The regulation of callus formation during fracture repair involves the coordinate expression of growth factors and their receptors. This article describes the temporal and spatial expression of noggin gene, an antagonist to bone morphogenetic protein (BMP), during the fracture repair process. Noggin expression was examined by means of Northern blotting and in situ hybridization and compared with the expression pattern of BMP-4 in a model of fracture repair in adult mice. Expression levels of noggin messenger RNA (mRNA) were enhanced in the early phase of fracture callus formation. The localization of the noggin mRNA was similar to that of BMP-4 mRNA. Distinct noggin mRNA signals were located predominantly in cells lining the periosteum and the cortical endosteum near the fracture site at 2 days after fracture. At 5, 10, and 21 days after fracture, noggin mRNA was detected in the chondrocytes and osteoblasts in the newly formed callus. The pattern of localization was indistinguishable from that of BMP-4. These results suggest that the noggin/BMP-4 balance could be an important factor in the regulation of callus formation during fracture healing.
FRACTURE HEALING is a process that encompasses inflammation, regeneration, and remodeling. The most crucial step in the process is regeneration, which in bone is known as callus formation. A suitable amount of callus formed in the fracture site is required for rapid healing without loss of skeletal mobility. An excess or limited amount of callus sometimes leads to the delay of repair. A number of cellular factors that stimulate callus formation have been reported. Among them, bone morphogenetic proteins (BMPs) are considered to have the central role in callus formation through their bone induction activity.(1–5) Previously, we reported the spatial and transient expression of BMP-4 messenger RNA (mRNA) in the early stages of fracture healing.(6) The localization of BMP-4 correlates with endochondral and membranous ossification sites before osteoid formation. The results combined with the localization of BMP receptors(7, 8) strongly suggest that BMP-4 plays an important role for callus formation. Although BMP-4 mRNA is expressed transiently, the activity of BMP-4 may persist because it is a more stable molecule. Therefore, it is entirely possible that some molecules control the activity of BMP to prevent the generation of an excess amount of callus at the fracture site.

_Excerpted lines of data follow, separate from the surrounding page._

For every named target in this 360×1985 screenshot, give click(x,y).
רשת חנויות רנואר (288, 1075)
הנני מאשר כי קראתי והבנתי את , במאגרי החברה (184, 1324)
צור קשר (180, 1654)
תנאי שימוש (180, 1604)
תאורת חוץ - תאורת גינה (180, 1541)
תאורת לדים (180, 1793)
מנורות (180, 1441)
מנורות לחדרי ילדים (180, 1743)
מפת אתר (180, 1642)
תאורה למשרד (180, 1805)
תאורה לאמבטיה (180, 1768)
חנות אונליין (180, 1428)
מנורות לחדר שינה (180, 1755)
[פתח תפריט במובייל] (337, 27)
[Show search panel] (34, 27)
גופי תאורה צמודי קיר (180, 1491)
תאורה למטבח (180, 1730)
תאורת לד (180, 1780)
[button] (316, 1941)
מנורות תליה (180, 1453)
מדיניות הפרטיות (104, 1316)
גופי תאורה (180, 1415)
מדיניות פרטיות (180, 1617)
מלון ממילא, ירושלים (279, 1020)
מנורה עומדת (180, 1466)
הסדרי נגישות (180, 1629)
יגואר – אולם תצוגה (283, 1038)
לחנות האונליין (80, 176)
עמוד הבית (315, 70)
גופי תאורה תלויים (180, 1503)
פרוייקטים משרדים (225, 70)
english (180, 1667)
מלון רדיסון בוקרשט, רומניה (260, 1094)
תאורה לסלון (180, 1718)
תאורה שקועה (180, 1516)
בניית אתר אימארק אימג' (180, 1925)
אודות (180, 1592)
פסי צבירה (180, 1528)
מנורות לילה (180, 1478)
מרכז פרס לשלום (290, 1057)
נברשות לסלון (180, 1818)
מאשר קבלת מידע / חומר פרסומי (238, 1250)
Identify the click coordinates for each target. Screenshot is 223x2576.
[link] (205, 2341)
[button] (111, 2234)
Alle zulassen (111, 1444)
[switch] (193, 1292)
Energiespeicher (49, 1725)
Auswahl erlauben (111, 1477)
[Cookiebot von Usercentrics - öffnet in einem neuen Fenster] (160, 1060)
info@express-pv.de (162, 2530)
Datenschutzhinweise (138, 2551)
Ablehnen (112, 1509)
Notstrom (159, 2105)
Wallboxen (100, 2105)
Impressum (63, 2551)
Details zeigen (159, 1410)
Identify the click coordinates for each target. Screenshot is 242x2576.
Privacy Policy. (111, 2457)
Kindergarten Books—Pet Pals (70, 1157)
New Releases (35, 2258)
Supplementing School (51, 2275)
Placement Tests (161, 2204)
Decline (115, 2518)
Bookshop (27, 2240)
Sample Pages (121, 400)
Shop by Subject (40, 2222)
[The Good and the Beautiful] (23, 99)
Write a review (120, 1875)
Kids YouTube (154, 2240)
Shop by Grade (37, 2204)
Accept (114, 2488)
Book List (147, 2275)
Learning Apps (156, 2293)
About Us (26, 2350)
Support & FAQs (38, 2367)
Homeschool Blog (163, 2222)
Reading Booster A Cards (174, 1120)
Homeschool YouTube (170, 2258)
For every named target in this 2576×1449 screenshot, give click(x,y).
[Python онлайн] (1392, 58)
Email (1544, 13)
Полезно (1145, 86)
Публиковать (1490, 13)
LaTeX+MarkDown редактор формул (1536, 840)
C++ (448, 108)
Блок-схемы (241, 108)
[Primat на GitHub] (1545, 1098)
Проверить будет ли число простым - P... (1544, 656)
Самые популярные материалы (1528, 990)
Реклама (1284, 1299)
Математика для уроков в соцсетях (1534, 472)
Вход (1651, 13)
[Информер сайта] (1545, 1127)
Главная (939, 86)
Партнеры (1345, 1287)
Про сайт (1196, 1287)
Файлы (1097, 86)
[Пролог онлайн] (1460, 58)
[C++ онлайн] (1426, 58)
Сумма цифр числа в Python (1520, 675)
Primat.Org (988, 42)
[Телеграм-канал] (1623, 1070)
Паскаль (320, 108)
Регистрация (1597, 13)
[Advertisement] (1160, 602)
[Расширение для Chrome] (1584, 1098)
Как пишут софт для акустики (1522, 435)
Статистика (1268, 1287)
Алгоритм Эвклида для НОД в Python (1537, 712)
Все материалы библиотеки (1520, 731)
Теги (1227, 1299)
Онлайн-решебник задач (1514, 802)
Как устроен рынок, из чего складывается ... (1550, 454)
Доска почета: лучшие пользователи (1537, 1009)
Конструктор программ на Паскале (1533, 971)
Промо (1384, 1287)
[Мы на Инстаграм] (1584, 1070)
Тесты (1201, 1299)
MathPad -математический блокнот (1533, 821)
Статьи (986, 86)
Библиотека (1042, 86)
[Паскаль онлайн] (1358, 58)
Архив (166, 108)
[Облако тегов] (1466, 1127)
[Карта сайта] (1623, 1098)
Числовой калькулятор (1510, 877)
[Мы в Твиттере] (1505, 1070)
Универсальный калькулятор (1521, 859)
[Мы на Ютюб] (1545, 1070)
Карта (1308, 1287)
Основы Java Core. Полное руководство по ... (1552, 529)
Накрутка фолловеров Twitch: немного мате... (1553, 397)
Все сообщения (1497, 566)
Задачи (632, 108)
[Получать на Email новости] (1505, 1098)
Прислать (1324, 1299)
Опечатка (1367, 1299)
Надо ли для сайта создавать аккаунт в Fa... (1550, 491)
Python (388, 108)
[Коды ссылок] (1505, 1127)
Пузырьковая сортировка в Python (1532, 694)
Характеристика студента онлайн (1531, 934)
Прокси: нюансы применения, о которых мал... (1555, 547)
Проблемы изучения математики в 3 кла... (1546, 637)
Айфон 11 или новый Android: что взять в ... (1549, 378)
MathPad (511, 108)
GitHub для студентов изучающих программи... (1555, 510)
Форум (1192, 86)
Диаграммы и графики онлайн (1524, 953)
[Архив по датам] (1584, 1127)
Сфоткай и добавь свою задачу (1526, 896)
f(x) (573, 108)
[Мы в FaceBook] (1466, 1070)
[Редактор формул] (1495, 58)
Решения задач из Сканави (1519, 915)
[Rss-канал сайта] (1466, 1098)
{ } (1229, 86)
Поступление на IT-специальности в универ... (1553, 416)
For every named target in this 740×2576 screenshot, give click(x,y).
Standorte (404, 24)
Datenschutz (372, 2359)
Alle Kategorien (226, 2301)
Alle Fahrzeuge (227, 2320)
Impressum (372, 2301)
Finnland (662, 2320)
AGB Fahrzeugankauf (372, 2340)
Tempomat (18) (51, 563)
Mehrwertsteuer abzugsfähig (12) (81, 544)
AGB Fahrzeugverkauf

Noggin, a secreted protein of 222 amino acids, was identified as a dorsalizing factor produced by Spemann's organizer during early embryogenesis.(9) In contrast, an Xenopus assay has shown BMPs to act as mesoderm ventralizers and epidermal inducers.(10–17) More recent studies have shown that noggin is an important factor for somite and neural tissue formation(18–22) in addition to mesoderm dorsalizers(23, 24) because it antagonizes the BMPs. Further investigations of the biological function of noggin revealed that this protein acts as an antagonist to BMPs with high affinity for BMPs in vitro.(25, 26) The results of these studies suggest that noggin may be a potent regulator of callus formation during fracture repair. However, negative regulation of BMP activity has not been established in adult tissues.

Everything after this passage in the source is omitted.